Re: [PATCH net-next v3] net: dqs: add NIC stall detector based on BQL

From: Eric Dumazet
Date: Tue Feb 13 2024 - 08:58:14 EST


On Fri, Feb 2, 2024 at 5:55 PM Breno Leitao <leitao@xxxxxxxxxx> wrote:
>
> From: Jakub Kicinski <kuba@xxxxxxxxxx>
>
> softnet_data->time_squeeze is sometimes used as a proxy for
> host overload or indication of scheduling problems. In practice
> this statistic is very noisy and has hard to grasp units -
> e.g. is 10 squeezes a second to be expected, or high?
>
> Delaying network (NAPI) processing leads to drops on NIC queues
> but also RTT bloat, impacting pacing and CA decisions.
> Stalls are a little hard to detect on the Rx side, because
> there may simply have not been any packets received in given
> period of time.
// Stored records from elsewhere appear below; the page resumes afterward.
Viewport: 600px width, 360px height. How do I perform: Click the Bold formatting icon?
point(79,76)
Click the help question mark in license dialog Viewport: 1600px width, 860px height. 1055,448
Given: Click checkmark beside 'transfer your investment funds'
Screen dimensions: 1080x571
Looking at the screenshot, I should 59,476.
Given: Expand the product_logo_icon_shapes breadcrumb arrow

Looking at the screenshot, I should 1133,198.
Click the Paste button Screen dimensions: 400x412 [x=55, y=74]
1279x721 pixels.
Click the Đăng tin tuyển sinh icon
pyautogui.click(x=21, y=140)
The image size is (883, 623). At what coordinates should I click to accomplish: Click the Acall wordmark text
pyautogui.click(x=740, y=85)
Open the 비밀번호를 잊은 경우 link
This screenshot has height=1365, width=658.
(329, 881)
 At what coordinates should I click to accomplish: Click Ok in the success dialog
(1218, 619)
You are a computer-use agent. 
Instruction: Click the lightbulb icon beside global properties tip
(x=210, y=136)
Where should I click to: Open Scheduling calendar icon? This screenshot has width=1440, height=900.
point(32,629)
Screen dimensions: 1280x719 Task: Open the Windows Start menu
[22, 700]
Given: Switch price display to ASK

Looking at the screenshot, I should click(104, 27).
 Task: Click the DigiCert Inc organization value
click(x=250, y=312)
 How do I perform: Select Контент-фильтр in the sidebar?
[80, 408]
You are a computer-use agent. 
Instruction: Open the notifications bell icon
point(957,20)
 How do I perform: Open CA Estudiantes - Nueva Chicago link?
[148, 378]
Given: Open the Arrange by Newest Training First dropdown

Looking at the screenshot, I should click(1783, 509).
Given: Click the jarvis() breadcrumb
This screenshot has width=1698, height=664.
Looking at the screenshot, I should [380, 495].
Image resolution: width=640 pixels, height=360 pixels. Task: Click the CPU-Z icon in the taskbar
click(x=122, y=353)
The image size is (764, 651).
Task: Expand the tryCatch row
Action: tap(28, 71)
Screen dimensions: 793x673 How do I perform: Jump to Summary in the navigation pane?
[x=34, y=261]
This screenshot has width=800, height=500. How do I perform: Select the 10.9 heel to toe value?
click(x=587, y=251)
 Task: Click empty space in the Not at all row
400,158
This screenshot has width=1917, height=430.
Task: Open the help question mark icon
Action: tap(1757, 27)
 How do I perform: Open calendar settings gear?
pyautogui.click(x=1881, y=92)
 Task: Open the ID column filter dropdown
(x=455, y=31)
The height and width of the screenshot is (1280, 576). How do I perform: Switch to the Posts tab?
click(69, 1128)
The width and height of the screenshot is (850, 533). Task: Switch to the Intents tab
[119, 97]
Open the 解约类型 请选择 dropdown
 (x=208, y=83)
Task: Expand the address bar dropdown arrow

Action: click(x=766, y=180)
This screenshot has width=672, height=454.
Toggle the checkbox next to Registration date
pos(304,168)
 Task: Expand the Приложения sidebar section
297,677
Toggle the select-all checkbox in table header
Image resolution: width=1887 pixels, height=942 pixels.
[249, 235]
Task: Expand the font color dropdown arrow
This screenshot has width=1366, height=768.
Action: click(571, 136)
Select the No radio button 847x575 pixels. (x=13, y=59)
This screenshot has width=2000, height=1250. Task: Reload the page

Packet timestamps help a little bit, but
> again we don't know if packets are stale because we're
> not keeping up or because someone (*cough* cgroups)
> disabled IRQs for a long time.

Please note that adding other sysfs entries is expensive for workloads
creating/deleting netdev and netns often.

I _think_ we should find a way for not creating
/sys/class/net/<interface>/queues/tx-{Q}/byte_queue_limits directory
and files
for non BQL enabled devices (like loopback !)